> [DIRECTIONS FOR THIS TASK]: Set the pictures aside and transcribe exactly the lines from the one containing "The width and" through the final line of the records.

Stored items
━━━━━━━━━━━━━━━━━━━━━━━━━━━━━━

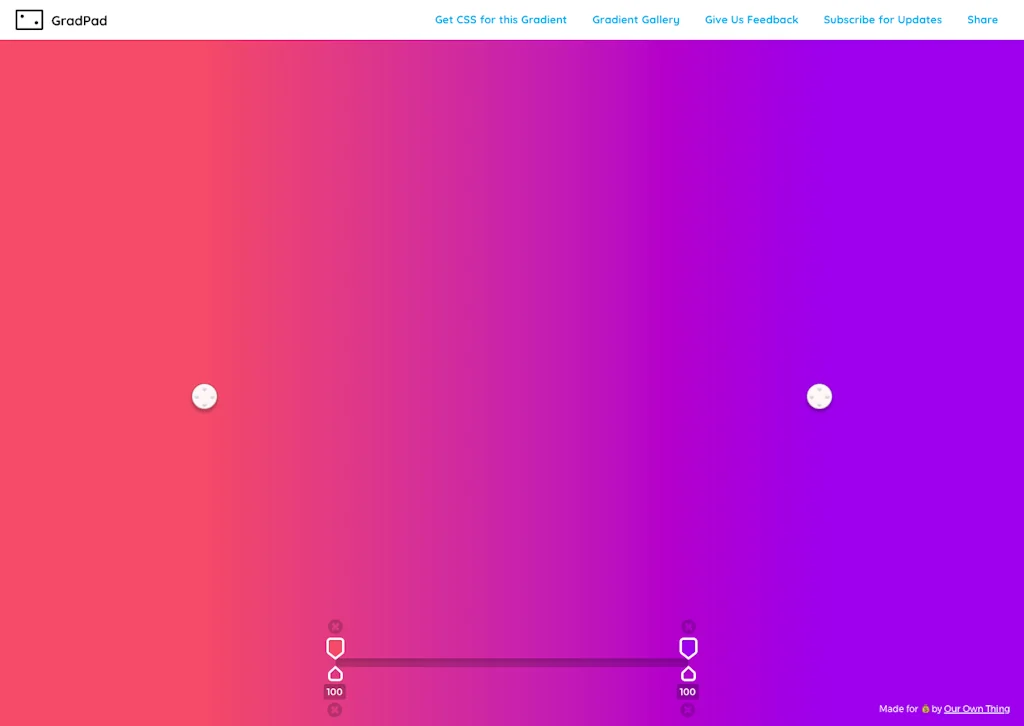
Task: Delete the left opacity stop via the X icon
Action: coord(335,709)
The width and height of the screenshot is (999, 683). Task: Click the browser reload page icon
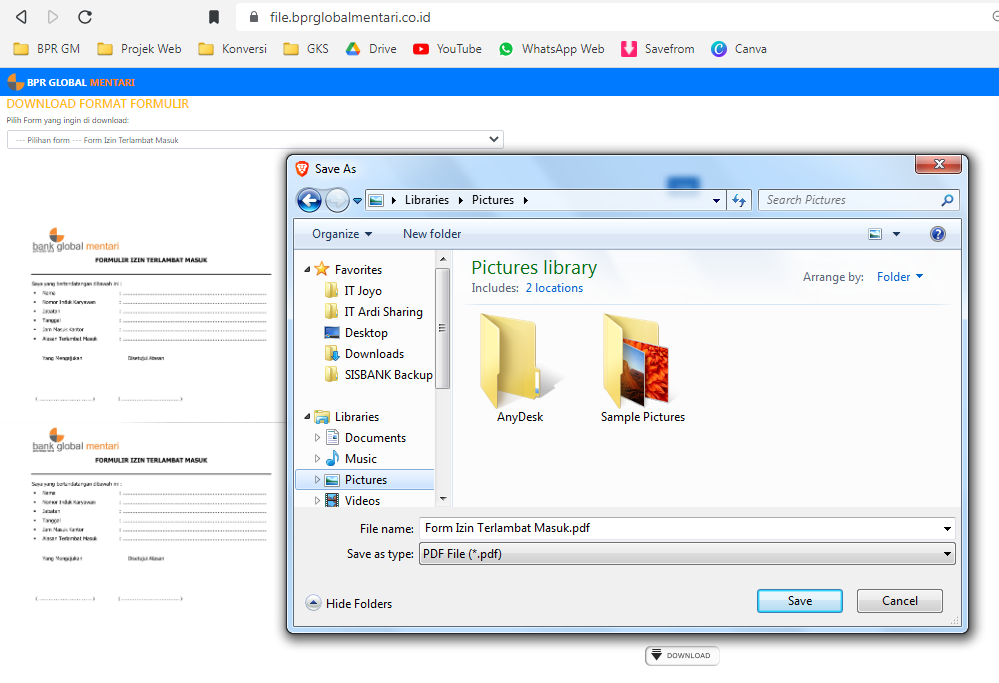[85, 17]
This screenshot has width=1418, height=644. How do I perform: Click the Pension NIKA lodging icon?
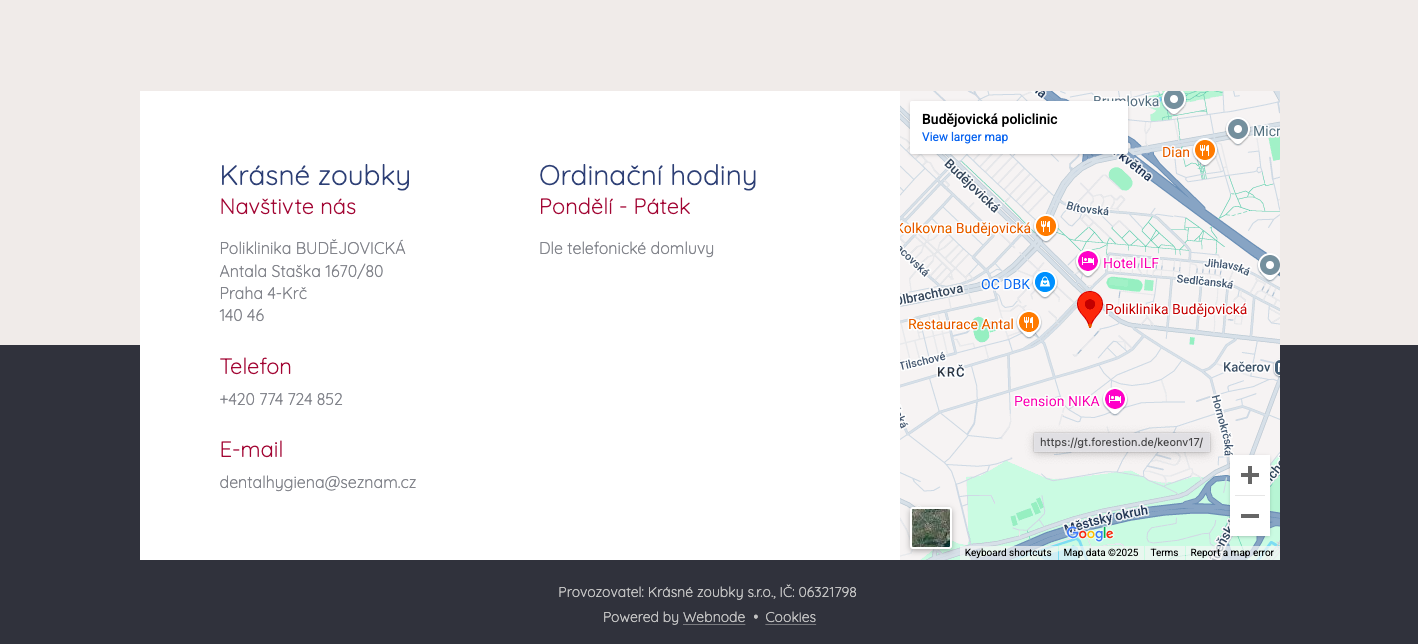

━━━━━━━━━━━━━━━━━━━━━━━━━━━━━━

> [ANSWER FOR THE TASK]:
The width and height of the screenshot is (999, 683). Task: Click the browser reload page icon
[85, 17]
This screenshot has width=1418, height=644. How do I perform: Click the Pension NIKA lodging icon?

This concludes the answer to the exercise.